WEST MEMPHIS, Ark. (WREG) — An Arkansas couple says they are still having nightmares after their 5-year-old daughter was able to walk away from her West Memphis school Friday afternoon.
Lakisha Hester said she arrived at Richland Elementary around 3 p.m. to pick up her daughter Taylor, but the five-year-old was nowhere in sight.
“Stuff could have happened real bad,” Hester said. “I keep saying what if?”
She said teachers and staff didn’t even know she had left the building.
“How did she get out of that building? She’s a five-year-old,” Hester said. “She’s not supposed to leave that building without her father or me.”
Hester said an off-duty police officer working security told them he saw her daughter leave, and the school’s surveillance video showed Taylor getting in a stranger’s van with several other children.
“I was just going crazy but trying to stay as calm as possible,” she said.
She said they later discovered her daughter had gotten into a van with her friends. Hester said the woman driving didn’t know Taylor was in the back of the vehicle.
“It was like her daughter’s kids. She was a grandma, and she said when she realized Taylor was in the car, she panicked,” said Hester.
Taylor’s father, Tyron McCoy, said Richland has procedures in place to prevent this very thing from happening.
He said his daughter was assigned a number that had to match the number on the vehicle picking her up from school.
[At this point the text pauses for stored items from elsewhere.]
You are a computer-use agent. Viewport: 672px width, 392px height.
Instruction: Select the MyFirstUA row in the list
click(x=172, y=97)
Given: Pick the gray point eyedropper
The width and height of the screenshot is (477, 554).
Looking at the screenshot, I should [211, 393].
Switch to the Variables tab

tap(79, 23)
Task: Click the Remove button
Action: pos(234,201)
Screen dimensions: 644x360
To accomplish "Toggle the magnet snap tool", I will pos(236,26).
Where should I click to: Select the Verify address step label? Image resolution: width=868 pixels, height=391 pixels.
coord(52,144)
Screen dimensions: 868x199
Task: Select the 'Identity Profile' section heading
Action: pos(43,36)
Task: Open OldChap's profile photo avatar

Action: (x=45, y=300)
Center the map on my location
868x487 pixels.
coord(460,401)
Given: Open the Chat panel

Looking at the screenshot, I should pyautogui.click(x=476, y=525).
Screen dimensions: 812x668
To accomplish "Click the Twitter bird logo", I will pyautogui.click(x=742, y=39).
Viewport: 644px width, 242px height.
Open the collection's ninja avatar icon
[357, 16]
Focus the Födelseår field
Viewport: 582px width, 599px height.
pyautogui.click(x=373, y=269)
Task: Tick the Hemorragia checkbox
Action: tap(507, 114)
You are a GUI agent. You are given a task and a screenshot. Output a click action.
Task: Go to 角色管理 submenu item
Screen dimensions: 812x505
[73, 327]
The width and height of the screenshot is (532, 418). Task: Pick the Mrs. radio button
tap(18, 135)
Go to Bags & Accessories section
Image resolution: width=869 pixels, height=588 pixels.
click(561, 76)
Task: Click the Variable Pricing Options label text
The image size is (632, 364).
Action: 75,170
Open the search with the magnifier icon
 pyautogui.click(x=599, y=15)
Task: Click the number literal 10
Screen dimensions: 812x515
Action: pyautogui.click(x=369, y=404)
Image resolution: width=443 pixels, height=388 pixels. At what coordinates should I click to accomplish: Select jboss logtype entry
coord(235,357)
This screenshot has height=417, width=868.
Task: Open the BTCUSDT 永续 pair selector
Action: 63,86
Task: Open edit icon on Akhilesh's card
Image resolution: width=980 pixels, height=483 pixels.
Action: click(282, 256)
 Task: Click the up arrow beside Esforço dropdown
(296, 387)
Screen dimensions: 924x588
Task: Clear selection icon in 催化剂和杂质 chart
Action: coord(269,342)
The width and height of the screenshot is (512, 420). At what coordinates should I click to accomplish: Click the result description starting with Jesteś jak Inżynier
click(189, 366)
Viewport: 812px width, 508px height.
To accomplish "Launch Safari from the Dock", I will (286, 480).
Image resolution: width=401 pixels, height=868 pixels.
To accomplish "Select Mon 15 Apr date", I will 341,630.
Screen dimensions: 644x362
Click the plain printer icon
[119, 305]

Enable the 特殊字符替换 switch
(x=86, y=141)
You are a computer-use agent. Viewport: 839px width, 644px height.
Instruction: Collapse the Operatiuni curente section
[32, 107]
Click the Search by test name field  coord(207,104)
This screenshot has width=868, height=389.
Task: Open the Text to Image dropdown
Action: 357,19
“My thing is if you all thrive on being safe and all this. How did you all let her get out?” said McCoy. “You just let the five-year-old do what they want to do?”
We contacted the West Memphis School District to find out how Taylor was able to leave the school on her own but have not heard back from anyone.
McCoy said they selected Richland because it’s a great school, but he no longer feels like his daughter is safe there.
He said they are in the process of filling out a complaint form with the West Memphis School District and enrolling Taylor in the Marion School District.
“I want her to have the best education but I want her to be safe,” McCoy said.
McCoy and Hester said they wouldn’t want any parent to experience what they did the moment they realized their daughter was missing.